Good luck with your clinic!
14/11/2002 at 13:08
Hi Helen,
I've been having similar problems to those you describe. I get what feels like a spasm in my windpipe at first and this gradually increases to a tightening feeling. I'm 37 and have been running for 17 years having completed may half marathons and 6 full marathons. I just got these symptoms out of the blue one day whilst running. The feeling never comes on straight away in a run but after at least 10 mins, but on a long slow run it can take as long as an hour to appear. I did also get some wheezing on faster runs or when the weather was very cold. I saw my GP who, after checking my BP and finding it normal, said he thought I had exercise induced asthma and prescribed me a Salbutamol inhaler. I've been using this now for a couple of weeks and haven't had any symptoms on shorter runs but have still felt a much milder sensation in my windpipe on longer ones. I was interested to read what the others were saying about stress as I have suffered from this in the past. I too couldn't believe I could have asthma after all this time so maybe stress is a factor for me too.Perhaps I've just been pushing myself too hard. Anyone else have any ideas ?
15/11/2002 at 16:18
Hi folks

The good news is the nurse reckons it's nothing to do with asthma, but stress (as in "I think you're stressed up to your eyeballs"!!). At least it means in the fullness of time it will go away. As the nurse's daughter is an athlete she didn't even tell me not to run as she knows how not exercising affects her daughter.

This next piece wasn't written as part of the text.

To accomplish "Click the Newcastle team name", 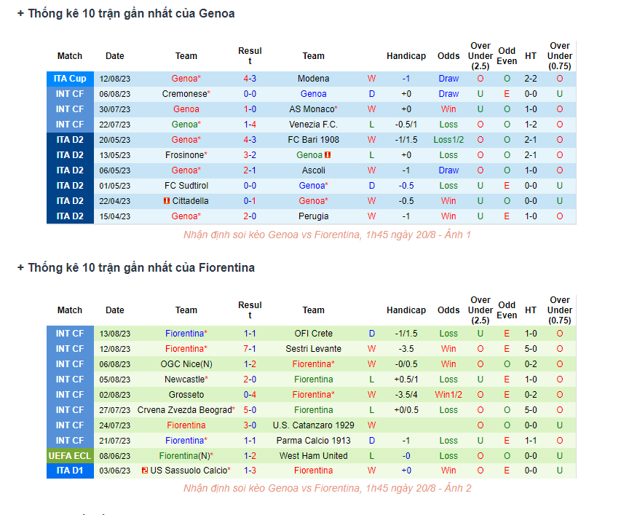I will [x=184, y=380].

To celebrate I went on a run this morning and as I felt so good I did 5 miles instead of the normal 3 which just shows what the right attitude can do for you.

Anyway, I'm trying very hard to keep my cool (anyone know where I can buy chill pills from?!). Thanks everyone for your words of wisdom.
Helen
10/11/2013 at 21:59

Hi

i too have been wheezing after exercise. I used to have asthma as a child but have recently had the spirometry tests and i only improved 2% with salbutamol.

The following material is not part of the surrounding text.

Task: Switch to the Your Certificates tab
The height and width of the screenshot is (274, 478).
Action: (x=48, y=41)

i have been told i amnot asthmatic and my wheezing and shortness of breath is probably allergen based.

so today before my 10k race i took my antihistamine tablet but within a few hours of stopping my wheeze and shortness of breath returned. Salbutamol clears it immediately but it returns a few hours later.

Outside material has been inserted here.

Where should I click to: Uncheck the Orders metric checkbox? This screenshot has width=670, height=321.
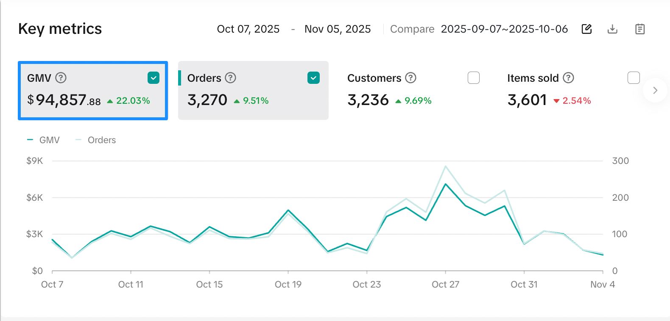[313, 78]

I went to ER last time as i got quite bad and my peak flow was almost non existant but they say its not asthma.

any ideas??

Should i revisit my GP??

Thanks

11/11/2013 at 13:44

John - I would get myself hold of a light blue inhaler for exercise induced asthma and give it a go and see if things improve.

Wheezing from allergy is pretty much asthma - not medical enough to be able to tell differnece even if there is one.

04/06/2014 at 19:56

Hm, interesting reading all of this. I've been running for some years and have a couple of marathons under my belt but I'm what I call 'one-paced'. I plod along! I've just started some interval training and am trying to increase my pace to 7.30 min in short bursts but I got really wheezy.

04/06/2014 at 19:57

The wheezy breathing even had a squeak to it. Could this be asthma. I was assuming it was lack of fitness or the fact I carry a stone in weight too much!!

 

05/06/2014 at 13:16

Incase it is asthma, it's best to get checked over. I had extremely bad asthma as a child, but as I got older it subsided. I wouldn't worry too much, but undetected asthma can be highly dangerous, especially if you enjoy trial running away from civilization.

Old thread.

18/10/2014 at 15:40

ive been running for a few years now but had many injury problems so it has been stop start really, anyway, about 6 weeks ago i finally got my achilles and calf sorted out and ive been running 2 or 3 times a week since then with no problems, but, in the last 3 or 4 runs i have noticed a slight wheezing during running, i dont feel any constriction in my chest or windpipe areas ive just got this squeaking wheeze when i breathe. i am 47 and about 2 stone over weight which is coming down slowly, i doubt this is asthma so i will just keep an eye on it for a few weeks, maybe i have a bit of stress too.